In [None]:
import os
os.chdir("../")

In [None]:
%pwd

In [None]:
from langchain.document_loaders import PyPDFLoader,DirectoryLoader
from langchain.text_splitter import RecursiveCharacterTextSplitter

In [None]:
#Extract text from PDF files
def load_pdf_files(data):
    loader = DirectoryLoader(
        data,
        glob = "*.pdf",
        loader_cls = PyPDFLoader
    )

    documents = loader.load()
    return documents

In [None]:
extract_text = load_pdf_files("data")

In [None]:
extract_text

In [None]:
len(extract_text)

In [None]:
from typing import List

# Works across LangChain versions
try:
    from langchain.schema import Document  # older path
except ImportError:
    from langchain_core.documents import Document  # newer path


def filter_to_minimal_doc(docs: List[Document]) -> List[Document]:
    """
    Given a list of Document objects, return a new list of Documents
    containing only the original page_content and minimal metadata:
      - 'source'
      - 'author' (if available: from 'author')
      - 'page' (if available: from 'page', 'page_number', or 'loc.page_number')
    """
    minimal_docs: List[Document] = []
    for doc in docs:
        meta_in = doc.metadata or {}

        # Extract source if present
        source = meta_in.get("source")

        # Extract author if present
        author = meta_in.get("author")

REQUIREMENT -> Reproduce the part of the notebook code starting with "def filter_to_minimal_doc(docs: List[Document])" and going on through "available: from 'author')". The listing that follows has nothing to do with the notebook code.

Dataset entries
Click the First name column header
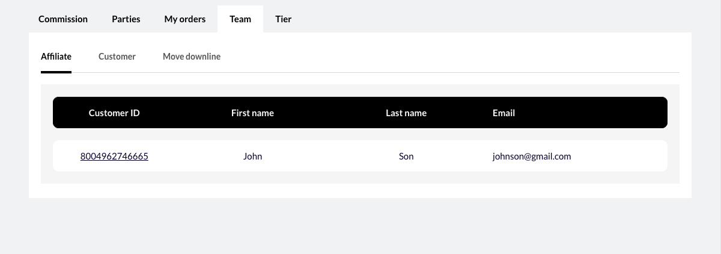 pos(252,113)
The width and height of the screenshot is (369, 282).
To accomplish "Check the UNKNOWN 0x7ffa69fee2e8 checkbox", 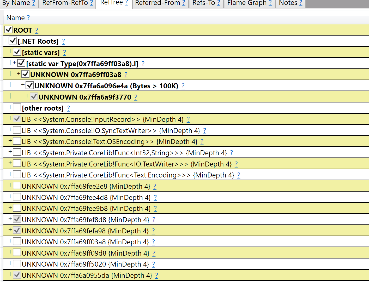I will [17, 185].
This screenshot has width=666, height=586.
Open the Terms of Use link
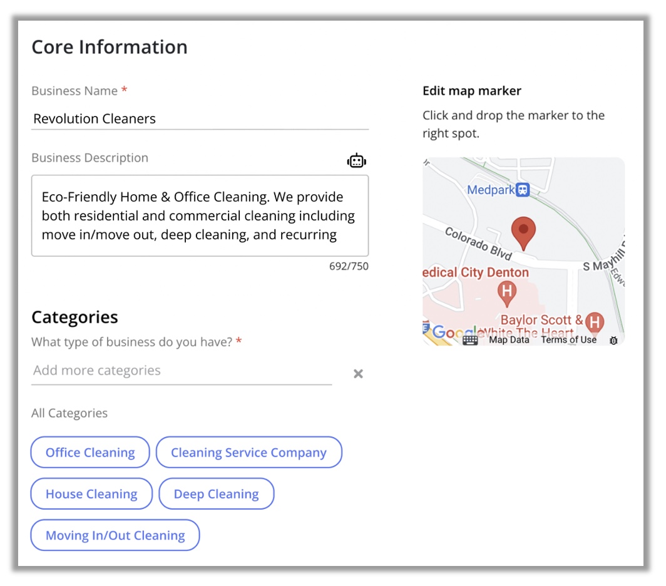tap(568, 340)
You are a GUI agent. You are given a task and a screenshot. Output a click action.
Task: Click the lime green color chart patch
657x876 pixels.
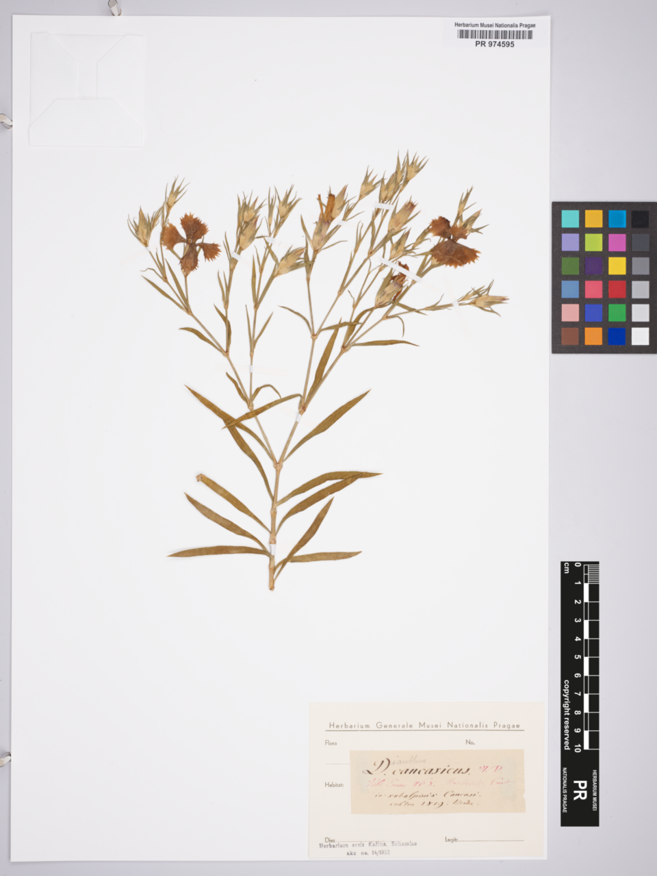(x=593, y=242)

RESULT OF THE TASK ->
def filter_to_minimal_doc(docs: List[Document]) -> List[Document]:
    """
    Given a list of Document objects, return a new list of Documents
    containing only the original page_content and minimal metadata:
      - 'source'
      - 'author' (if available: from 'author')